STANDER (director/writer: Bronwen Hughes; screenwriter: Bima Stagg; cinematographer: Jess Hall; editor: Robert Ivison; music: The Free Association; cast: Thomas Jane (Andre Stander), David O’Hara (Allan Heyl), Dexter Fletcher (Lee McCall), Deborah Kara Unger (Bekkie Stander), Ashley Taylor (Cor van Deventer), Marius Weyers (Gen. Stander), At Botha (General Viljoen); Runtime: 111; MPAA Rating: R; producers: Chris Roland/Julia Verdin; Newmarket Films; 2003-Canada/Germany/S.Africa)
“Cleverly told true story from female Canadian filmmaker Bronwen Hughes.”

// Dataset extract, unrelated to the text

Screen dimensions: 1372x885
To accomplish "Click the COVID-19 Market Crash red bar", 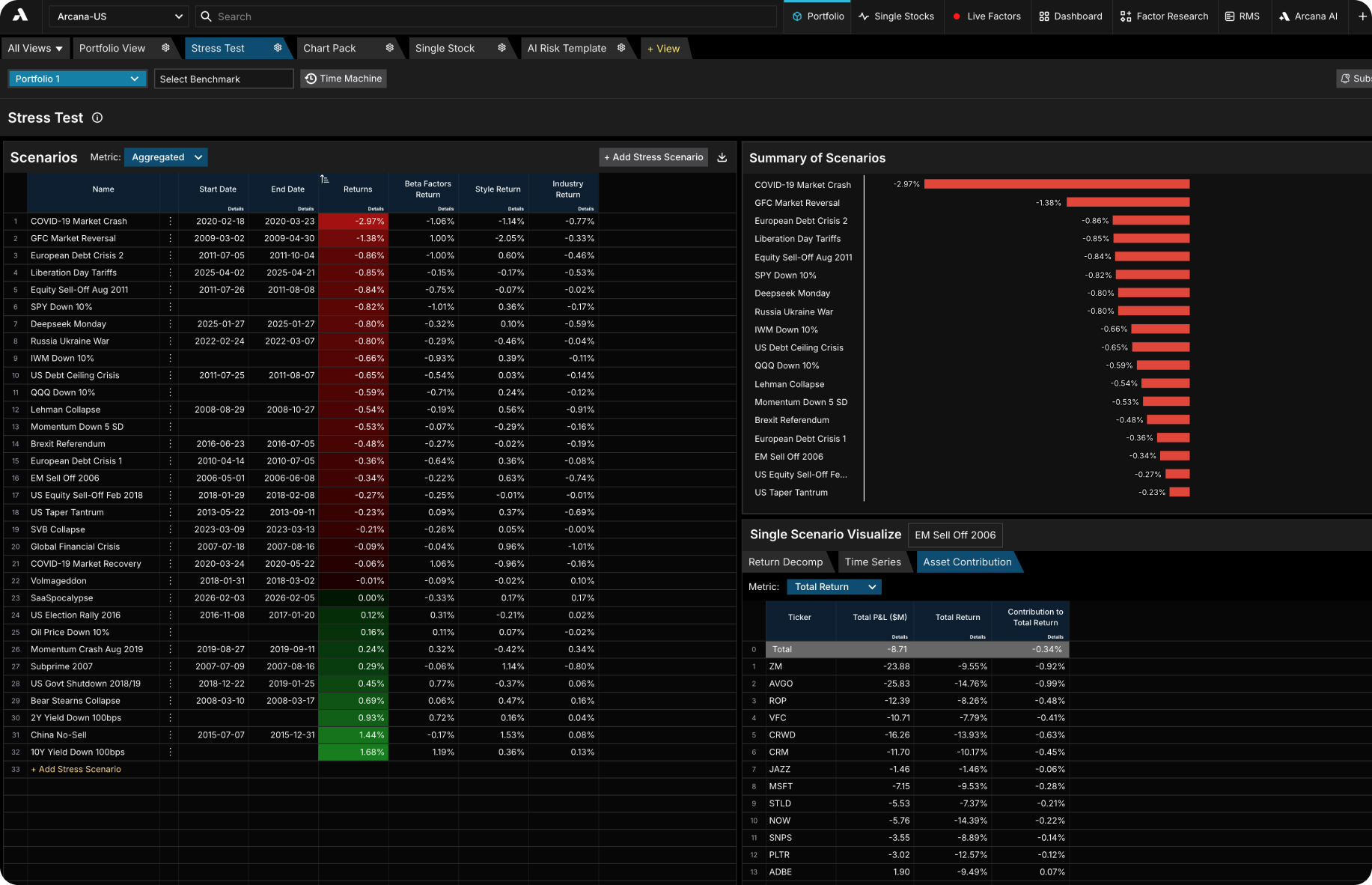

Reviewed by Dennis Schwartz
Cleverly told true story from female Canadian filmmaker Bronwen Hughes (“Forces of Nature”/”Harriet the Spy”) and the writer Bima Stagg, but one that is flawed by being murky and caring more about its many shoot-outs more than focusing on character. The thriller is based on a true story during the South African apartheid period of the late ’70s and ’80s. It tells of the loyal Johannesburg police captain, Andre Stander (Thomas Jane), the youngest on the force, marrying the gorgeous Bekkie (Deborah Kara Unger) and seemingly on top of the world. After killing an unarmed black protester in a 1976 political protest rally at the Soweto township, the shaky captain, suddenly rejects the brutal system he’s a part of and after quitting the riot squad in a career killer move commits a string of daring bank robberies in various disguises to become an unlikely anti-establishment hero.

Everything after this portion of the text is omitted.